Pet_Ant · 2025-01-24T15:43:39 1737733419

As I've been studying the history of CPUs I'm not so sure that RISC really makes sense to talk about outside of the original period it was created. It was a belief that at the point it time that repurposing the budget allocated to decoding complex instructions and the was better spent on more register & cache, and allowing operations to clock faster due to their simplicity.

Now that we have speculative execution, cracking into micro-ops and multi-issue units, it's really not RISCy at all. POWER and x86 really have more in common than they don't.

wat10000 · 2025-01-24T16:27:01 1737736021

Right, fundamentally RISC was about aligning the instruction set with the hardware. At the hardware level, you can’t do arithmetic on a value in memory, you have to load it into a register first. CISC might still give you an add instruction that operates on memory, and behind the scenes it does load, add. RISC says, let’s just do those more basic operations, and the program can combine them. The hardware can be much simpler as a result.

Now, the hardware is stupidly complex anyway and the instructions generally don’t line up too well with the underlying hardware regardless. Consider branch delay slots. Initially, this lined up well with the hardware. The branch takes extra time, so let’s expose that to the program instead of hiding it, then the hardware gets simpler and programs can take advantage of it. Trouble is, once your pipelining gets more complex than “branches take an extra cycle and we can perform another instruction in that time” then it doesn’t align with the hardware anymore.
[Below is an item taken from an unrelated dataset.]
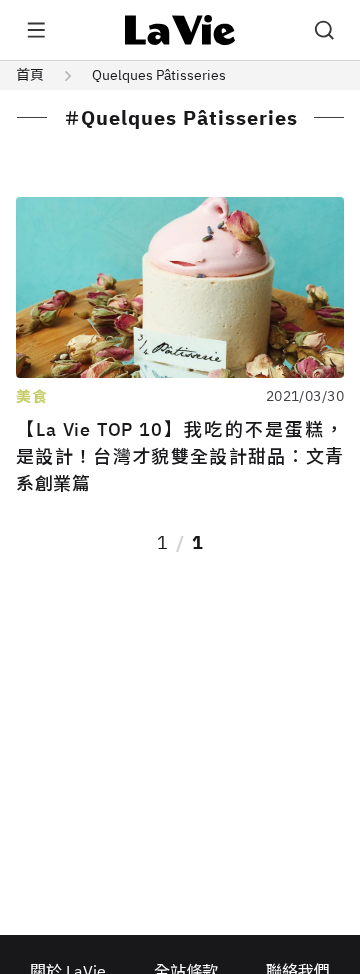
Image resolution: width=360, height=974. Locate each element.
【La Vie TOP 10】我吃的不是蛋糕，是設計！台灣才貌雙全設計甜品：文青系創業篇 (180, 456)
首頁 (30, 75)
It makes things worse, since now your fancier hardware has to support this weird thing that doesn’t match how they actually operate.
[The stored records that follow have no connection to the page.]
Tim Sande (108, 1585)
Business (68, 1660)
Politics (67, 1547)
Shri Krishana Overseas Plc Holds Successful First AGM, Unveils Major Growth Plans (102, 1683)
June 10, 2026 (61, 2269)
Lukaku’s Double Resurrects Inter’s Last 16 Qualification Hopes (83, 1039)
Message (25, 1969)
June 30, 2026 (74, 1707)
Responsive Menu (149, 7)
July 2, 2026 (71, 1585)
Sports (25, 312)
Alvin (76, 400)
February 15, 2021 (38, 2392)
Pet_Ant · 2025-01-24T17:15:25 1737738925

I think it's worth highlighting this

> fundamentally RISC was about aligning the instruction set with [1970s] hardware

because once you start getting into superscalar designs in the 1990's you are already starting to have slippage between the ISA and the implementation.

It's also worth remembering that CISC was a product of making assembly higher level and exposing 'instructions' that are basically function calls to make assembling programming more productive and reusable in a time where compilers were still an undertaking and not a weekend project.

In the future with the proliferation of VM based languages I could see CPUs exposing their microcode publicly so that the JITs can target the actual hardware more effectively with less concern about compatibility because only the VMs need to get ported and really there are only 4 major ones (JVM, CLR, V8, and Python).

kps · 2025-01-24T18:15:42 1737742542

> In the future with the proliferation of VM based languages I could see CPUs exposing their microcode publicly so that the JITs can target the actual hardware

IBM AS/400 did this, except that (as a closed system) the microcode layer is not public (and these days is just some POWER variant anyway).

It's also sort of what Itanium tried, except that they made the same mistake of entrenching implementation in the ISA... and that most real-world code does not have the same usage patterns as processor-implementation microcode.

Joker_vD · 2025-01-24T17:34:09 1737740049

> In the future with the proliferation of VM based languages I could see CPUs exposing their microcode publicly

Like what Lilith and Modula-2 did back in the early eighties [0]? My original snarky comment was primarily aimed at all those bit-fiddling instructions: on one hand, while you can emulate them with shifts and bitwise logical instructions in the loop, having direct hardware support is not only much nicer, it's also quite cheap and simple, it's literally just several muxers connected together. But on the other hand, how often does one really need those instructions? They take precious encoding space.

[0] https://archive.org/details/byte-magazine-1984-08/page/n186

deivid · 2025-01-24T07:43:13 1737704593

Nice article! Do you have a board to experiment on or is this all on QEMU? I've been wanting to try one of the Banana Pi boards, but I think it's going to be _quite_ painful

pantalaimon · 2025-01-24T10:48:32 1737715712

You can get the Asus XC-LS3A6M from e.g. AliExpress. It comes with a 3A6000 CPU which is plenty fast (compared to ARM SBCs), similar to Zen 1.

Alpine is one of the few western distributions that has full support for the architecture.

sidewndr46 · 2025-01-24T15:46:17 1737733577

I wasn't aware of this. It looks pretty neat. But the price point I'm seeing is more than $400 US. So I'm not sure it is price competitive yet

snvzz · 2025-01-24T08:10:09 1737706209

The RISC-V Vector article[0] on the same site is quite interesting as well.

0. http://0x80.pl/notesen/2024-11-09-riscv-vector-extension.htm...